## Records provided:
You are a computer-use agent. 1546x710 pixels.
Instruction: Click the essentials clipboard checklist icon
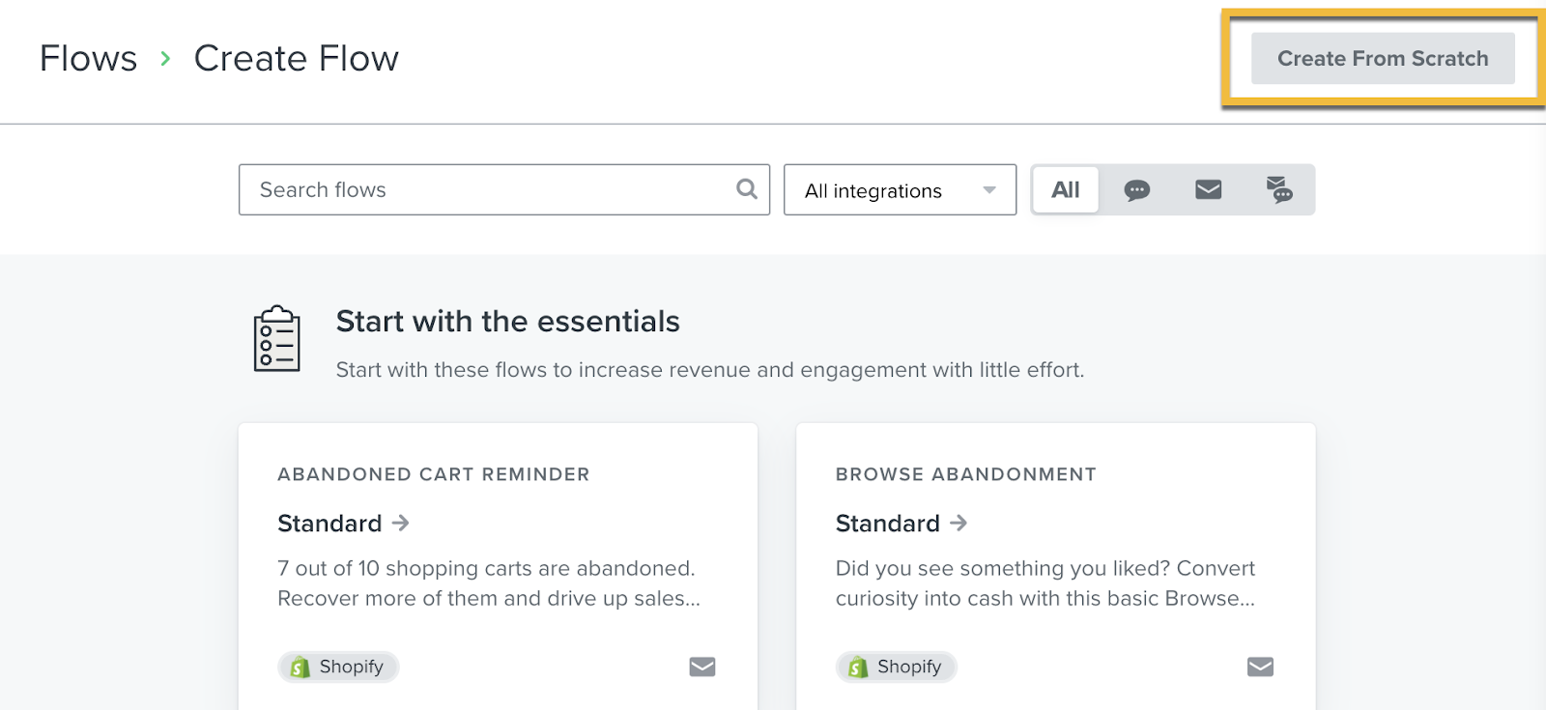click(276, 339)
==
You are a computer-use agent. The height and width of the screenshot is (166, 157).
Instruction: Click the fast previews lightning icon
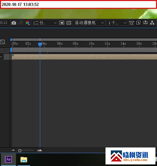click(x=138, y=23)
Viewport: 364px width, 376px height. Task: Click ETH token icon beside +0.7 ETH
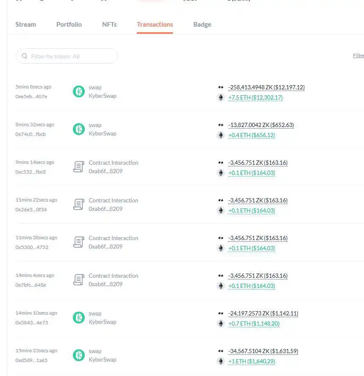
...
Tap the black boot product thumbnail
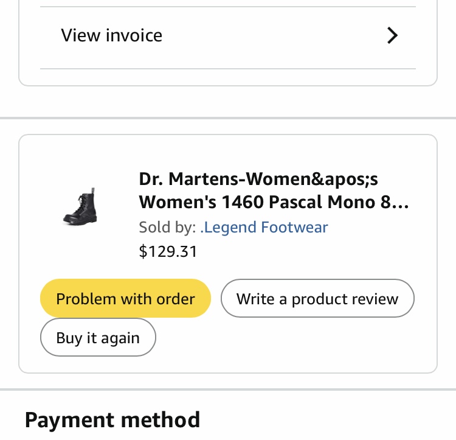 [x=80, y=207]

## Exercise description:
Bring together all lines from the listing that contain the word "agent".

## Answer space:
You are a computer-use agent. 1546x710 pixels.
You are a computer-use agent. The height and width of the screenshot is (166, 157).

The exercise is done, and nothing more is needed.